• [Stored items from a collection]
■ ■ ■ ■ ■ ■ ■
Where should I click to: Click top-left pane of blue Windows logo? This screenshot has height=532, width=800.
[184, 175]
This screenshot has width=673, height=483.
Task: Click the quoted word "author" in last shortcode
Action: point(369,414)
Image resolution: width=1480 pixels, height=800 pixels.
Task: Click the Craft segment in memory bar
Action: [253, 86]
■ ■ ■ ■ ■ ■ ■
• [About this task]
Copy every entry exactly. Leave nothing out.

• [Worked solution]
Where should I click to: Click top-left pane of blue Windows logo? This screenshot has height=532, width=800.
[184, 175]
This screenshot has width=673, height=483.
Task: Click the quoted word "author" in last shortcode
Action: point(369,414)
Image resolution: width=1480 pixels, height=800 pixels.
Task: Click the Craft segment in memory bar
Action: [253, 86]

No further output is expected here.